Un millier d’écoles touchées par la catastrophe

Dans ce genre de catastrophes, les femmes et les enfants restent les plus vulnérables. Dans ces conditions, le Fonds des Nations Unies pour l’enfance (UNICEF » s’est inquiété du sort milliers d’enfants après le tsunami de Sulawesi, un mois après la catastrophe de Lombok, qui a fait 550 morts et 340.000 personnes déplacées.

Dans le centre de Sulawesi, l’UNICEF se préoccupe non seulement de la sécurité des enfants à Palu, mais également dans la ville de Donggala ainsi que du sort d’autres communautés encore privées d’aide humanitaire. « Il est important de comprendre que cette urgence affecte une population vulnérable et particulièrement les enfants vulnérables », a indiqué le porte-parole de l’UNICEF.
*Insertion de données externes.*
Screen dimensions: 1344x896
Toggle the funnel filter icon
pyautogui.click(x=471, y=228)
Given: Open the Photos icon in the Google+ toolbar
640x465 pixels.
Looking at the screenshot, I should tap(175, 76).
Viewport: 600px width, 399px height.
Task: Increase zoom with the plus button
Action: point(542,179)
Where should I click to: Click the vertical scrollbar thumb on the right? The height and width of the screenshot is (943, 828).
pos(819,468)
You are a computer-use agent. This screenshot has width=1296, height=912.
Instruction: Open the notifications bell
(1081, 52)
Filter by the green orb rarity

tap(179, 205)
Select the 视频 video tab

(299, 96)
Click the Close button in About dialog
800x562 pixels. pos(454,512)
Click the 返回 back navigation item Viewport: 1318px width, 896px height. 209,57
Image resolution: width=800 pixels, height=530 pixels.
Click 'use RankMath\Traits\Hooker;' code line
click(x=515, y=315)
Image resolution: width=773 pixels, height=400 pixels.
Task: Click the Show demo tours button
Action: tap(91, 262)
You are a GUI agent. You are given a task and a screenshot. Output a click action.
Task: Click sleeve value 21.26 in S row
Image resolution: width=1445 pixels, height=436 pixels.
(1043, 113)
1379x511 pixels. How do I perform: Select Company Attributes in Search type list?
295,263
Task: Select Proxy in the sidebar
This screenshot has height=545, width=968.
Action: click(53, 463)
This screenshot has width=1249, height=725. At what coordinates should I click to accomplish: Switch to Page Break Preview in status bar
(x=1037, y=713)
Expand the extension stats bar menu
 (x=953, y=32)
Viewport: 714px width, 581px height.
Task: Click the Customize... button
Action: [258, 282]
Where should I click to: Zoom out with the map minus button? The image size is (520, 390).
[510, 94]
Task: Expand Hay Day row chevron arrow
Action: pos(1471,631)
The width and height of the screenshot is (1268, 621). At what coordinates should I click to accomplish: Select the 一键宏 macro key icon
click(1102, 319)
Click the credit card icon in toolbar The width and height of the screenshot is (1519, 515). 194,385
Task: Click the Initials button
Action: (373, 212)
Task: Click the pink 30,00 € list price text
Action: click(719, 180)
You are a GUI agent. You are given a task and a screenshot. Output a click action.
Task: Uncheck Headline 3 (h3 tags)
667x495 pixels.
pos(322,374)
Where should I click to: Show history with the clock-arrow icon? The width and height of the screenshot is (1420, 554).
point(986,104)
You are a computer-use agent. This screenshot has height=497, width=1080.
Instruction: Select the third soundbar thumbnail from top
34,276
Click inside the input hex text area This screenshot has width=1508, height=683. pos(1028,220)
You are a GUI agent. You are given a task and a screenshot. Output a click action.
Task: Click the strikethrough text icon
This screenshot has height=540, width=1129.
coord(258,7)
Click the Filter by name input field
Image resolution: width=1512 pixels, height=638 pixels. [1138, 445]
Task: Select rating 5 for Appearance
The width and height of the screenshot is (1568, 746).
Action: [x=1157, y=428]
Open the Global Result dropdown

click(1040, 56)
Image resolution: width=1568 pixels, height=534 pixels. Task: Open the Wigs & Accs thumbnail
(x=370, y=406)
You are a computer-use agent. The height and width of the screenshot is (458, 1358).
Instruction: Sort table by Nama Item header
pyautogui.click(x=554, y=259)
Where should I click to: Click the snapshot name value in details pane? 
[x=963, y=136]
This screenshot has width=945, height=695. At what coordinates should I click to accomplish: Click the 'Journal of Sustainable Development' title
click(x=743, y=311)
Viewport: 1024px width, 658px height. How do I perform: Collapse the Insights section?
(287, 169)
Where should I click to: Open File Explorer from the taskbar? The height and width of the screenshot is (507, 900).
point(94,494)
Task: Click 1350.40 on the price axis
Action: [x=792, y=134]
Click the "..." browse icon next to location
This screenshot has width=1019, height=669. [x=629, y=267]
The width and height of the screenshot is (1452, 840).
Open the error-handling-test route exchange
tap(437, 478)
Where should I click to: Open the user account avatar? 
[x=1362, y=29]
Dans le domaine de la protection, Christophe Boulierac a exprimé sa vive inquiétude par rapport « au nombre probablement élevé d’enfants séparés, compte tenu du nombre de victimes jusqu’à 1234 morts jusqu’à présent ».

Autre source de préoccupation pour l’UNICEF, le fait que plus de 1.000 écoles (de la petite enfance au secondaire) seraient touchées par cette catastrophe naturelle. « Ce qui toucherait environ 19% des élèves du centre de Sulawesi, soit plus de 142.000 élèves », a détaillé le porte-parole de l’UNICEF.

L’UNICEF lance un appel de 5 millions de dollars

Le BCAH avait estimé hier lundi à 191.000 le nombre de personnes ayant besoin d’une aide humanitaire d’urgence, dont 46.000 enfants et 14.000 personnes âgées. Mais pour le PAM, la nourriture et l’eau seront bien sûr une priorité pour le gouvernement.

Reste que devant l’ampleur de cette catastrophe, le gouvernement indonésien a lancé un appel à l’aide internationale. Et les agences humanitaires de l’ONU sont prêtes à appuyer les efforts de secours que mène actuellement le Gouvernement. Le PAM, par exemple, soutient l’opération logistique du gouvernement indonésien consistant à distribuer des secours d’urgence – actuellement entravée par les dégâts causés aux infrastructures et la défaillance des services de télécommunications.

Selon l’Agence onusienne basée à Rome, des spécialistes de la logistique du PAM sont arrivés à Sulawesi et sont intégrés dans les convois gouvernementaux. « L’entrepôt de l’ONU pour les actions humanitaires dirigé par le Programme alimentaire, est à la disposition des partenaires qui souhaitent libérer des stocks de sa base de Subang, en Malaisie », a ajouté Herve Verhoosel, porte-parole du Programme alimentaire mondial (PAM) à Genève.

 

 

Christophe Boulierac

Par ailleurs, le Ministère indonésien des affaires sociales a demandé l’aide de l’UNICEF pour déployer des travailleurs sociaux dans la zone touchée. « Le rôle des travailleurs sociaux consistera à soutenir les services destinés aux enfants séparés et non accompagnés, des services psychosociaux et la recherche et la réunification familiales, selon les besoins », a indiqué Christophe Boulierac.

 

 

A noter que l’UNICEF a lancé un appel de 5 millions de dollars américain pour couvrir ses besoins en éducation, santé, nutrition, assainissement et protection de l’enfance pour la situation d’urgence actuelle ainsi que pour l’impact durable du séisme de Lombok, en Indonésie.